Branching out from her Deakin-roots, in 2019, she collaborated with Dr. Sara Parker from the John Moores University in Liverpool and research teams in Nepal, to work on the British Academy funded project ‘Dignity without danger’.
From here, Dr. Ong was specifically engaged to co-facilitate clay body mapping workshops to explore menstruation in Nepal with research partners and more funded by Global Action Nepal.
Dr. Ong’s passion for reproductive health research has seen her encounter barriers from power outages to the aftershocks of an earthquake.
Far from the traditional ideas of doing research, she noted that despite these conditions, one of her greatest challenges has been working within a patriarchal culture.
“In Nepal, men’s attitudes towards women are reflected upon women who come from the culture, but also foreigners like myself.
“This is something I have had to address and negotiate every time I visit.”

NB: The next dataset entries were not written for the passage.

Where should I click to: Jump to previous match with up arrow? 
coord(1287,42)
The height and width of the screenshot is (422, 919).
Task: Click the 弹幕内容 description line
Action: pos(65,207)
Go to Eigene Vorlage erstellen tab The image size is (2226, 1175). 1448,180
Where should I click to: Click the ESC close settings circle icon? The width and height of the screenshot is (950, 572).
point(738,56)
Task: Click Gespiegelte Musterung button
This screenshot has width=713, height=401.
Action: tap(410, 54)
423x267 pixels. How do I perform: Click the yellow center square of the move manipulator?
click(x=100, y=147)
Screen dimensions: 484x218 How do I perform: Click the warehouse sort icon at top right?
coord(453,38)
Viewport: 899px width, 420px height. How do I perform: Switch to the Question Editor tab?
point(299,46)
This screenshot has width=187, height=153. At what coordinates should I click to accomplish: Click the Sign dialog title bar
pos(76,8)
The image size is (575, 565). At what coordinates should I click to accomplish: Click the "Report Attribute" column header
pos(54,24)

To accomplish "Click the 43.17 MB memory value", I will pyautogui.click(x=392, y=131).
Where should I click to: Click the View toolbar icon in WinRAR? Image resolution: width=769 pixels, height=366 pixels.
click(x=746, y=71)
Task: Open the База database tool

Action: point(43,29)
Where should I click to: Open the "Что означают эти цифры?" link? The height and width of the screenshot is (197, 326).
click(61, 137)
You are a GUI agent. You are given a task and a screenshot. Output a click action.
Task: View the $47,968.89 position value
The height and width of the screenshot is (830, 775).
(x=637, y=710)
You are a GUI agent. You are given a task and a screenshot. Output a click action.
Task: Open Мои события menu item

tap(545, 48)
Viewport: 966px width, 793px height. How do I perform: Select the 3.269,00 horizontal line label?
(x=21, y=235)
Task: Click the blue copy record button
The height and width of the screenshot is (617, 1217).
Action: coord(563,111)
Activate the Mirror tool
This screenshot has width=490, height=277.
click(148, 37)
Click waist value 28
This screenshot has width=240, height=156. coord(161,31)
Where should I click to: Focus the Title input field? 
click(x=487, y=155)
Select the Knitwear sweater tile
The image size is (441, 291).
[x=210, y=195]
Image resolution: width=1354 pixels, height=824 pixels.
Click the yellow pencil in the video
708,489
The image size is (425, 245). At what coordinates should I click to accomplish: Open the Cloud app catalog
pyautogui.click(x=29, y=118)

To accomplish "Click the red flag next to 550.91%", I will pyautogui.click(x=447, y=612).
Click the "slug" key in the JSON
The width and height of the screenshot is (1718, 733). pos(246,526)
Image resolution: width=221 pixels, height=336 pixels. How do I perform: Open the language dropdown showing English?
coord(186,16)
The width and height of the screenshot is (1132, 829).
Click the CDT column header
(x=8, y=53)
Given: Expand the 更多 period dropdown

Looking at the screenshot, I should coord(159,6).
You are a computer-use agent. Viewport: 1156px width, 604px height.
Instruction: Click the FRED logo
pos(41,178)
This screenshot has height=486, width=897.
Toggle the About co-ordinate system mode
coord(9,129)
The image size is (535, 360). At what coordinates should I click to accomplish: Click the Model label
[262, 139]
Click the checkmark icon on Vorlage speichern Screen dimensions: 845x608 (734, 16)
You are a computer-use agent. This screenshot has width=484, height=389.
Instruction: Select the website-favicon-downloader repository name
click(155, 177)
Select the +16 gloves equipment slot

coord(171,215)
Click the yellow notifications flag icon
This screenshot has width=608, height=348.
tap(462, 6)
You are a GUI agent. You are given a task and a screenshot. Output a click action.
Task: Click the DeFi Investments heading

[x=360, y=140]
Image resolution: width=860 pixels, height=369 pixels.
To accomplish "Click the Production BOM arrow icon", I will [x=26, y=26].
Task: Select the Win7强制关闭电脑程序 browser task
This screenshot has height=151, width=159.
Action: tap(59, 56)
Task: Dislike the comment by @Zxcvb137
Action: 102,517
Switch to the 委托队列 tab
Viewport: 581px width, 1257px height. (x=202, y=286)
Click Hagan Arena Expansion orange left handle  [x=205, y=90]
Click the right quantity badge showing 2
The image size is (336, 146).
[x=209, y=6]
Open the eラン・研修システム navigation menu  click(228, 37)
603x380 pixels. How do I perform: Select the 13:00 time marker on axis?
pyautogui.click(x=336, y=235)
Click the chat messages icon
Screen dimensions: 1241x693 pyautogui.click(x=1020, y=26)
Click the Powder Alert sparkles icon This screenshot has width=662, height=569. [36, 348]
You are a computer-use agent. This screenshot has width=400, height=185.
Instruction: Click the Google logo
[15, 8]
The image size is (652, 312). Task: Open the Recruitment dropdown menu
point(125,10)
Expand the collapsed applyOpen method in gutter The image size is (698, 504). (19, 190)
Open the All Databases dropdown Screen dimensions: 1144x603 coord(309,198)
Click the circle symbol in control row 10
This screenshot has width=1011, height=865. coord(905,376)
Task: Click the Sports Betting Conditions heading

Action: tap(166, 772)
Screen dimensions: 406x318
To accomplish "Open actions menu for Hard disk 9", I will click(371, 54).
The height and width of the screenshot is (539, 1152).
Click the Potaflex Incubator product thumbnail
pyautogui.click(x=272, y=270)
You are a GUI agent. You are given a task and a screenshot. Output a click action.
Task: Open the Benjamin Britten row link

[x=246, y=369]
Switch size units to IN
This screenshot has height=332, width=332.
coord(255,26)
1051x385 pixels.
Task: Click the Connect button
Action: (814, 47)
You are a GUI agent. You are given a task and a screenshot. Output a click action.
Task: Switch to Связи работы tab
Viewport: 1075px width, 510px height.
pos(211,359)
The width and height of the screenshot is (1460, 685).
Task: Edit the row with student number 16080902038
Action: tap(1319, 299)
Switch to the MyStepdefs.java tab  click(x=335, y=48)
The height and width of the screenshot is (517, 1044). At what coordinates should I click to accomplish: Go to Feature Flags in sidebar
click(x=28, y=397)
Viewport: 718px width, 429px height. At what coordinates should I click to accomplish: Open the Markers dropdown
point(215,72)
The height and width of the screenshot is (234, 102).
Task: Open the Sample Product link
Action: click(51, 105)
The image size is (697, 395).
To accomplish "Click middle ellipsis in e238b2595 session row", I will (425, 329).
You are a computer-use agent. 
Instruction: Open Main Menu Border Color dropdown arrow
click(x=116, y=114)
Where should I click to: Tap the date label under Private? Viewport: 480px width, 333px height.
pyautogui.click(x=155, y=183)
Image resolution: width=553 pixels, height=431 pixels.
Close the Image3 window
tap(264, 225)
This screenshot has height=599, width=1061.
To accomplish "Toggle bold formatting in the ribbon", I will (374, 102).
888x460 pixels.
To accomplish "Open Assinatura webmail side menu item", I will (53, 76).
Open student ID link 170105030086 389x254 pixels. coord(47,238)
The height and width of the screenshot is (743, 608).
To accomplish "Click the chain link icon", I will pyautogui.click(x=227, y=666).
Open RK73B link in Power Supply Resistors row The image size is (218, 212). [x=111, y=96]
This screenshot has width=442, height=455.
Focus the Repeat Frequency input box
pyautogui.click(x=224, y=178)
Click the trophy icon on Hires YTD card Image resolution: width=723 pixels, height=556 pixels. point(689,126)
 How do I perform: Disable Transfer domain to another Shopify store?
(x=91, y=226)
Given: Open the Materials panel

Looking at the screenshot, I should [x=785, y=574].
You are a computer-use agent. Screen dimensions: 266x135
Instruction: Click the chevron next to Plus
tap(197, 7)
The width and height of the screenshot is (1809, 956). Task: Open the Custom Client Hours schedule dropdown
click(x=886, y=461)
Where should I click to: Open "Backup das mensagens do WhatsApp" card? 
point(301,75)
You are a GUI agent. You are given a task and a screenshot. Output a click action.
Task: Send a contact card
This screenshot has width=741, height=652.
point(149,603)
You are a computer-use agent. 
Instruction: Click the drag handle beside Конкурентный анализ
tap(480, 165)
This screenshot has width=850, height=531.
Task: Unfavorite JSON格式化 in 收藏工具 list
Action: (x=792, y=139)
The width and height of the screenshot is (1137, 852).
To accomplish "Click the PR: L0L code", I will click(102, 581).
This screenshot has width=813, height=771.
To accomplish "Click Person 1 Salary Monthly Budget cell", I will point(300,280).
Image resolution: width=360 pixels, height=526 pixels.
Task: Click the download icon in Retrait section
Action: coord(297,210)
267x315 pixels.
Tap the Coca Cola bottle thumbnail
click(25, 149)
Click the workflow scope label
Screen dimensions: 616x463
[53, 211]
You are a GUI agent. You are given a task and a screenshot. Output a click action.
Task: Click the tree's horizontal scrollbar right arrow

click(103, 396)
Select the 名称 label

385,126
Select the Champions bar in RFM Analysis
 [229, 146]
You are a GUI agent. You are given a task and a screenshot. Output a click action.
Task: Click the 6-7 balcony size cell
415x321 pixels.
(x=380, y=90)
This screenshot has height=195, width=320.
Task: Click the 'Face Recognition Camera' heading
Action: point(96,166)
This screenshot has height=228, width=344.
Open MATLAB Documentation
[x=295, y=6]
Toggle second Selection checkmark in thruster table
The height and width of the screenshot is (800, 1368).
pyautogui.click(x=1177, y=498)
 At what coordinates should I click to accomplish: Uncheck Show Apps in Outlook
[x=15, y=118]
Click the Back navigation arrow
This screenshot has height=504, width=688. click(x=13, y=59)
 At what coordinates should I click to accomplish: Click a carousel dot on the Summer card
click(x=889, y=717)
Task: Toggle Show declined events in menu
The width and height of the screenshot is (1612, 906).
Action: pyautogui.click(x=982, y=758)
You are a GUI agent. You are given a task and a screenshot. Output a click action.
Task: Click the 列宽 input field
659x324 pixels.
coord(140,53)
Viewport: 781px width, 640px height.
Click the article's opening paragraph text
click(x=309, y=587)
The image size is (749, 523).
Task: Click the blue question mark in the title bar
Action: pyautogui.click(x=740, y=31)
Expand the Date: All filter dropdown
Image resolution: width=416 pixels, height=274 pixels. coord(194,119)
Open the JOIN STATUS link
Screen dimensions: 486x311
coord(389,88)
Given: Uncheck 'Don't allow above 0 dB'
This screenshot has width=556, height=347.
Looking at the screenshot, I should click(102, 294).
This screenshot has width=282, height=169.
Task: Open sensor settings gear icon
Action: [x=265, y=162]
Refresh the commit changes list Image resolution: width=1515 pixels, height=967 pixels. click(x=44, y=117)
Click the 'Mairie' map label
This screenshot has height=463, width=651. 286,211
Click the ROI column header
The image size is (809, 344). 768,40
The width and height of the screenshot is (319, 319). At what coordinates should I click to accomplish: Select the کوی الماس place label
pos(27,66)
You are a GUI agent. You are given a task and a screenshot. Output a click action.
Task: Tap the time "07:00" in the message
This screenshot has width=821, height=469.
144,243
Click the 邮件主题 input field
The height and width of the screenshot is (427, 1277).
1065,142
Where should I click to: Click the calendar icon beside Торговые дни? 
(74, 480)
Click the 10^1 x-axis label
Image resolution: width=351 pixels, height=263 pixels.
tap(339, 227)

At the beginning of her research in Nepal, Dr. Ong questioned if she should undertake this research as a western woman from another culture.
She expressed the value of working with local teams, especially young people with sexual and reproductive health knowledge, in assisting her to take a considerate approach.
“As we were undertaking the research, many Nepali women said to me that I can be a ‘voice’ for women in the culture in ways they cannot because they often cannot speak out about reproductive health issues in the culture, such as sexual violence, because it is too sensitive.”
“So this is a place of privilege for me, and I always feel very honoured that I can occupy this space.
“Whenever I write about women in the culture, I always think about the women involved before I put pen to paper so that I am sensitised to their feelings.”
Dr. Ong currently blogs on issues for women in Nepal for Asha Nepal (UK and Nepal) who work with women who have been sexually abused or trafficked for sexual exploitation.
Despite the emotional foundations of this research (grounded in reproductive trauma issues), Dr. Ong notes the visual and sensory research methods of clay and photography which her team used enabled the women to learn about reproductive health and they loved being involved.
“My research assistant, Sabrina Chhetri and I will never forget the day we turned up late to one of our workshops to find the women already gathered, ready to engage in clay with smiles that went from ear to ear.”
“At the end of the series of workshops undertaken, one of the trafficked also articulated this to us (in Nepali) but the translation is even more meaningful: ‘All the days of laughter are now gone’.
“We all laughed a lot during the research which helped us all talk about sensitive reproductive health issues.”
How do we drive gender equity?
In research and beyond, women are paving the way toward more thoughtful futures.
Following the 25th anniversary of the Beijing Declaration, a groundbreaking agenda for the empowerment of women, it’s clear to see how far we’ve come.
But we can’t stop here.
Across the social plane, from the research community to our creative industries, women must continue to carve out rooms of their own.
To be welcomed into spaces that showcase their talents.
To re-shape the landscape of power to encourage women to lead.
To be employed and paid for their research.
It’s this effort that will see the expansion of diverse communities where success is celebrated equally regardless of gender.